Business leaders brought out the heavy machinery during a press event Monday in which they pressed their support for the debt question before Grand Junction voters to help improve area roads.
They hope trucks like the ones used for the visual Monday would be on the job following the results of the Nov. 5 vote.
"This measure … is not only good for the construction industry, it's going to employ area people and help us improve our roads and make them more safe," said Shawna Grieger, executive director of the Western Colorado Contractors Association.
"(Question 2A) will raise funds for important projects through safety and increased traffic flow without raising taxes," said Vera Kusal, executive director of the Horizon Drive Business Improvement District.

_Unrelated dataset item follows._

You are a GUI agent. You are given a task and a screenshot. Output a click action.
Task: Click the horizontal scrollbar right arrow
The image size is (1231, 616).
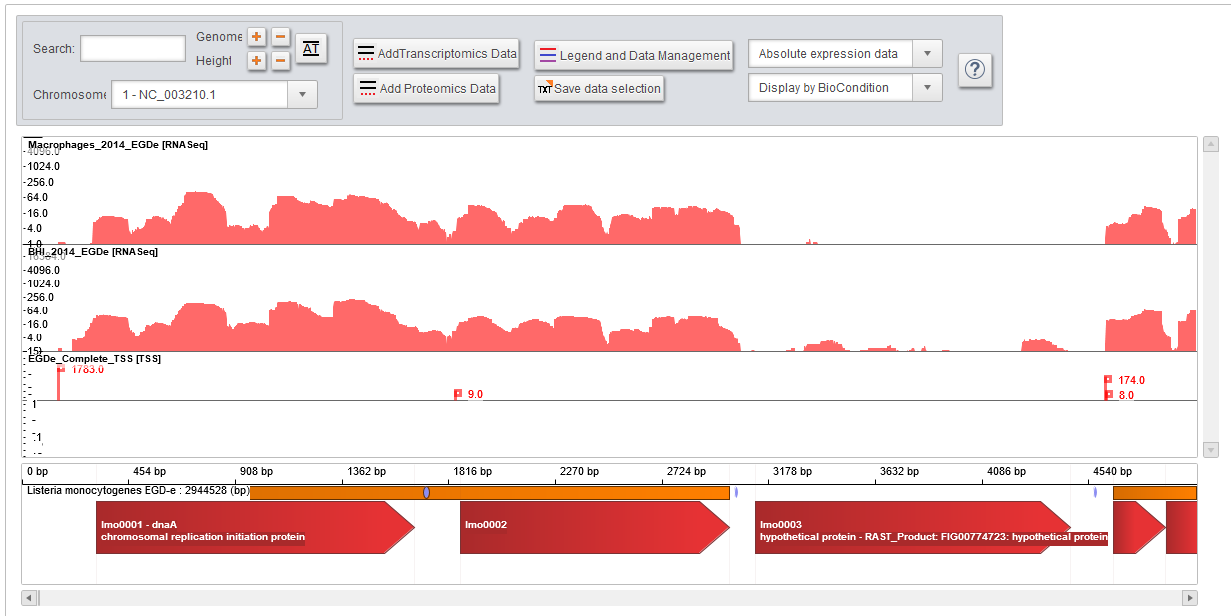[1189, 598]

Grand Junction voters are being asked to authorize $50 million to $70 million in new debt, which would go to fund a list of projects already identified by city officials.

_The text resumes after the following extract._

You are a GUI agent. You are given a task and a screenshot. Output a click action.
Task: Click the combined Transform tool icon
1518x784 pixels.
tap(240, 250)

Another part of the question asks residents to allow revenues after 2022 that exceed spending limits set forth by the state's Taxpayer's Bill of Rights, and funds currently being used to service debt associated with the Riverside Parkway project, to be used to service the new voter-approved debt.
Since a tax raise to fund road projects was rejected in April, officials are highlighting the no-new-taxes nature of November's question.

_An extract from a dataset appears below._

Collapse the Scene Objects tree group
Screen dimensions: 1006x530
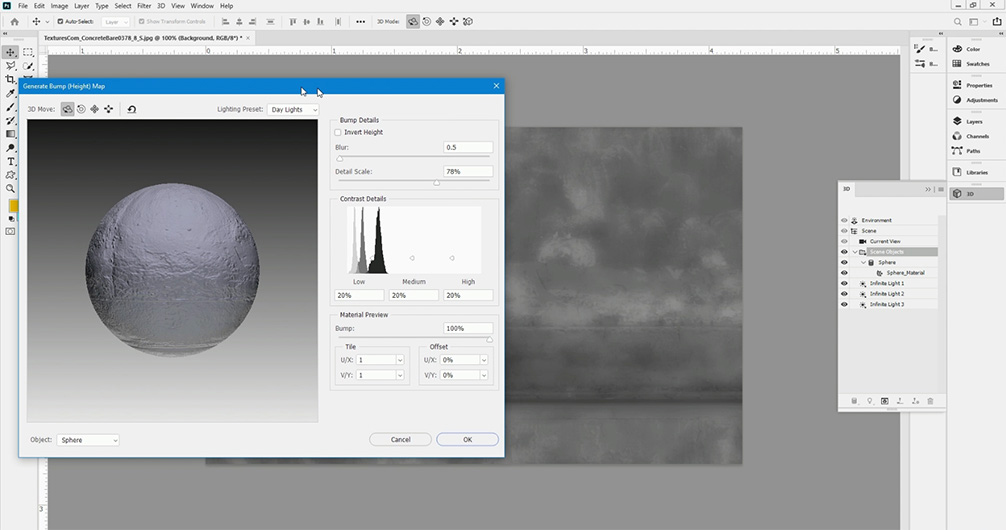click(x=855, y=252)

Major projects that would be tackled if the measure passes are led by a widening of 24 Road from Patterson to Interstate 70, a new roundabout serving River Road and Redlands Parkway near the Junior Service League Park, and creation of an F 1/2 Road Parkway connecting 24 and Patterson roads.
Other targeted projects are:
■ A roundabout on Horizon Drive at the intersection of G and 27 1/2 roads
■ Improvements at five intersections along Patterson Road
■ B 1/2 Road between 29 and 29 3/4 roads
■ D 1/2 Road between 29 and 30 roads
■ F 1/2 Road between 30 and 30 3/4 roads
■ G Road between 23 1/2 and 24 1/2 roads
■ 24 1/2 Road from Patterson to G 1/4 Road
■ 26 1/2 Road from Horizon Drive to Summerhill Way, including a bike and pedestrian bridge at I-70.
"Our city staff works closely with the state and regional transportation planning office on traffic models that project population growth, travel routes and future impacts to transportation," said Grand Junction Mayor Rick Taggart. "These models have helped us forecast hot spots and help us understand which of these areas require attention immediately."
"It is a business issue for us. It's also building a community," said Diane Schwenke, CEO of the Grand Junction Area Chamber of Commerce.
"And we are particularly pleased about the fact that the ballot language itself is going to lay out exactly what those $70 million dollars are going to go for, what projects are going to get done," Schwenke said. "From improvements to 24 Road to safer school routes in several locations where children now are walking in the streets."
If the debt measure passes, construction could begin with utility relocations in the latter part of 2020, according to city staff.